---
name: tai-ch115-ai-always-fails
description: 'Apply chapter 115 of Testing AI, AI Always Fails, as a workflow for evaluating AI and non-deterministic systems. Use for test planning, eval design, quality review, release evidence, examples, or coaching related to ai always fails.'
---

# AI Always Fails

Skill name: `tai-ch115-ai-always-fails`

Based on **Testing AI: Engineering Confidence in AI Systems** by **Jason Arbon**.

## Purpose

The useful question is not whether AI will fail. It is where, how often, how badly, and whether
you already know which inputs are likely to break it.

## Use This Workflow

- Identify the AI behavior or release decision being evaluated.
- Define realistic cases, slices, unacceptable outcomes, and evidence needed for confidence.
- Choose measurements that match the risk: rubric scores, samples, intervals, traces, human review, deterministic checks, or production monitors.
- Report uncertainty, severe failures, and decision impact instead of only a pass/fail result.

## Key Guidance

AI systems always fail somewhere.
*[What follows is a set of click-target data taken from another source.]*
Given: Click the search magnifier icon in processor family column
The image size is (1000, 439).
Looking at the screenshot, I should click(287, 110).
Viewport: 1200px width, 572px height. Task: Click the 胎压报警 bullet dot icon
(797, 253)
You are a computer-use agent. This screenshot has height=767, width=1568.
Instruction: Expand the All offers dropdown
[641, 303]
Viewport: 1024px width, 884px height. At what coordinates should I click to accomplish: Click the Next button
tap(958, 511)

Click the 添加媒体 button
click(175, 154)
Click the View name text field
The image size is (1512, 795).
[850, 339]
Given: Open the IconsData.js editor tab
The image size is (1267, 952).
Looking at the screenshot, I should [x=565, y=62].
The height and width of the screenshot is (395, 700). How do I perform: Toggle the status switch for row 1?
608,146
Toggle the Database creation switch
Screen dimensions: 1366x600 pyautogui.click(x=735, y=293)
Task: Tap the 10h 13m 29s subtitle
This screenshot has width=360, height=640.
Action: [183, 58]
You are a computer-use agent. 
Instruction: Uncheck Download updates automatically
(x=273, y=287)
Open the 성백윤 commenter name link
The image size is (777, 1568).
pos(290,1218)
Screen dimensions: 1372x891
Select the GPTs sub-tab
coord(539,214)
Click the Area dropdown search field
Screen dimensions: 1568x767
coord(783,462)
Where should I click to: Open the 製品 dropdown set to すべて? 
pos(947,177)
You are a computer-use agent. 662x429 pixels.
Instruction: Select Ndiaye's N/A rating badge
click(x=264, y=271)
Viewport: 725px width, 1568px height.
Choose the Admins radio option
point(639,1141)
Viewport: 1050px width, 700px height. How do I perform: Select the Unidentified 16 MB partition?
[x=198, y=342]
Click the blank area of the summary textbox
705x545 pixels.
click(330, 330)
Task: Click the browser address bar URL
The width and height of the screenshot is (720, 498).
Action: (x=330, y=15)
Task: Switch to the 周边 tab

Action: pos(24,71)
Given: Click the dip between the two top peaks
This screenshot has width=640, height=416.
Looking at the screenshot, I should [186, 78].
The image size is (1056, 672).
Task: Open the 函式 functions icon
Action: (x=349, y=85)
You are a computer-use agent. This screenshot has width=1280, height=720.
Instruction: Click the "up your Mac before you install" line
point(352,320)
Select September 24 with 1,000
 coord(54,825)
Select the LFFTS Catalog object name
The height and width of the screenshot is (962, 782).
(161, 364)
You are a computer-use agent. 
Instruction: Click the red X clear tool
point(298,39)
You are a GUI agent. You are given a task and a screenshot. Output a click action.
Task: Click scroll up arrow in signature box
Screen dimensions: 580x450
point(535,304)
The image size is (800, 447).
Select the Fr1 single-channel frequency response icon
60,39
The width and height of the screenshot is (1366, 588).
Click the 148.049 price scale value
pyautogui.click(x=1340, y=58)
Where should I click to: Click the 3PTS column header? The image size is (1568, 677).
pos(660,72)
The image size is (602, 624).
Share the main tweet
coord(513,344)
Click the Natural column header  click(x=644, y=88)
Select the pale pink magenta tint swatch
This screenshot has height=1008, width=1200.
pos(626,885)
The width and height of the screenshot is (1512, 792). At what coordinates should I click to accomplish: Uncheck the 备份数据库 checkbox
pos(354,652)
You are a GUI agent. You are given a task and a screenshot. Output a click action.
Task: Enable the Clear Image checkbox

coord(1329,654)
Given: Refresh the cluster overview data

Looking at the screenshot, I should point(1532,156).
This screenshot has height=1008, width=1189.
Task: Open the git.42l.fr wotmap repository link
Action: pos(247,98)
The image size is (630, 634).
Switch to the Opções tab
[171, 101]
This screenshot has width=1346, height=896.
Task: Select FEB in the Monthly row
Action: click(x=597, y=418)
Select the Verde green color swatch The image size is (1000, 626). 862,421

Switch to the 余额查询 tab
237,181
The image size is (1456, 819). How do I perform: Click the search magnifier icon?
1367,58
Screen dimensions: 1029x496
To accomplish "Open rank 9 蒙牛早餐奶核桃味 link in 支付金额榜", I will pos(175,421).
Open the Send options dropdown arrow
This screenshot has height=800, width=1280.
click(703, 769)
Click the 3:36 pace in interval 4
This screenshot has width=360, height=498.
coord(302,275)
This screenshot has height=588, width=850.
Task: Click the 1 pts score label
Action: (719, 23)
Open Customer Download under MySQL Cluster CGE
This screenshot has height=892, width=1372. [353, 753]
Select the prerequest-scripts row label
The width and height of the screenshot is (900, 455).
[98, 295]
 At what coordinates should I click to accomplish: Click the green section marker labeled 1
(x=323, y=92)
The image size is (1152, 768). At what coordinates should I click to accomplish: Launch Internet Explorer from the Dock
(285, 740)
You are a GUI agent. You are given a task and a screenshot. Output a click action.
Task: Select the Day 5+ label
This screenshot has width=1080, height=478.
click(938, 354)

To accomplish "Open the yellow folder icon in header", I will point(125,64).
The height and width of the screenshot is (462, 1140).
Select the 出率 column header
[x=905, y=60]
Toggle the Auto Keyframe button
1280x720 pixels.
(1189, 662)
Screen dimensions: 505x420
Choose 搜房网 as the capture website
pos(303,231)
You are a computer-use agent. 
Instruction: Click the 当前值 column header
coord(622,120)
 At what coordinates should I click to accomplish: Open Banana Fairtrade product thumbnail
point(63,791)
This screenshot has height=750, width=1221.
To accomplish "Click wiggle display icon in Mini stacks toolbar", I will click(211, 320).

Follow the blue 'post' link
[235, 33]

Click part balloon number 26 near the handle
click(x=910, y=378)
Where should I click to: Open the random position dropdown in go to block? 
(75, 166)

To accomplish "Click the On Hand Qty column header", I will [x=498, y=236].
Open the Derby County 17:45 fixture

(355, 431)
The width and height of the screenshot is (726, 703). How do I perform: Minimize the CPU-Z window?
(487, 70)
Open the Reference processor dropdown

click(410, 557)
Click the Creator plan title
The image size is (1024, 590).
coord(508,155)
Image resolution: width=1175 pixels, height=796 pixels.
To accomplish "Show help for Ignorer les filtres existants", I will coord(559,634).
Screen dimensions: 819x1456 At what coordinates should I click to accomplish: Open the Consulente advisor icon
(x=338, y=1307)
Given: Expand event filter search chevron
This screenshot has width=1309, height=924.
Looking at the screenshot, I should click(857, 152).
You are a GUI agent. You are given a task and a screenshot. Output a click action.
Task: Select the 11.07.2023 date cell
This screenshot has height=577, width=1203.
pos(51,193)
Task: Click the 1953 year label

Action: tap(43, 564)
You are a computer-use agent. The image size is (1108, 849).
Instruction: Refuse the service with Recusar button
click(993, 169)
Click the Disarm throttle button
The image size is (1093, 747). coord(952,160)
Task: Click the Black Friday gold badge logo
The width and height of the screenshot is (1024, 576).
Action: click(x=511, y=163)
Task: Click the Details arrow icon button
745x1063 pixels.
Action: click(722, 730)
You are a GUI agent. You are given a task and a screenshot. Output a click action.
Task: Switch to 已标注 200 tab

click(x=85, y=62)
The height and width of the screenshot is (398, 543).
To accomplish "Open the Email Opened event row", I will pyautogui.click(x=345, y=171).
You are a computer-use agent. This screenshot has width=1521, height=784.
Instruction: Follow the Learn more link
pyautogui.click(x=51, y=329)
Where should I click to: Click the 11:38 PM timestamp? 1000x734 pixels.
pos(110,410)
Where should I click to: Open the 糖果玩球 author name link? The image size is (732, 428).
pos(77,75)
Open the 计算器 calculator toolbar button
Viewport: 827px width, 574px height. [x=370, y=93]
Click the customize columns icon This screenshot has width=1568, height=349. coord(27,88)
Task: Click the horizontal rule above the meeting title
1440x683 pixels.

That is not cynicism. It is a practical testing assumption.
Language models hallucinate, retrievers miss documents, agents pick the wrong tool, classifiers
misread edge cases, generated code compiles while doing the wrong thing, and personalization
systems overfit to partial signals.

## Apply The Approach

Create representative cases, score them with explicit criteria, review severe failures separately, report uncertainty, and connect the evidence to a concrete decision.

## Expert Notes

At expert level, treat failure discovery as a continuous measurement problem. Combine production
trace mining, synthetic edge-case generation, adversarial testing, human review, clustering,
severity scoring, and slice-level confidence intervals. The output should be a failure taxonomy
with owners, detection signals, regression cases, escalation rules, and release thresholds.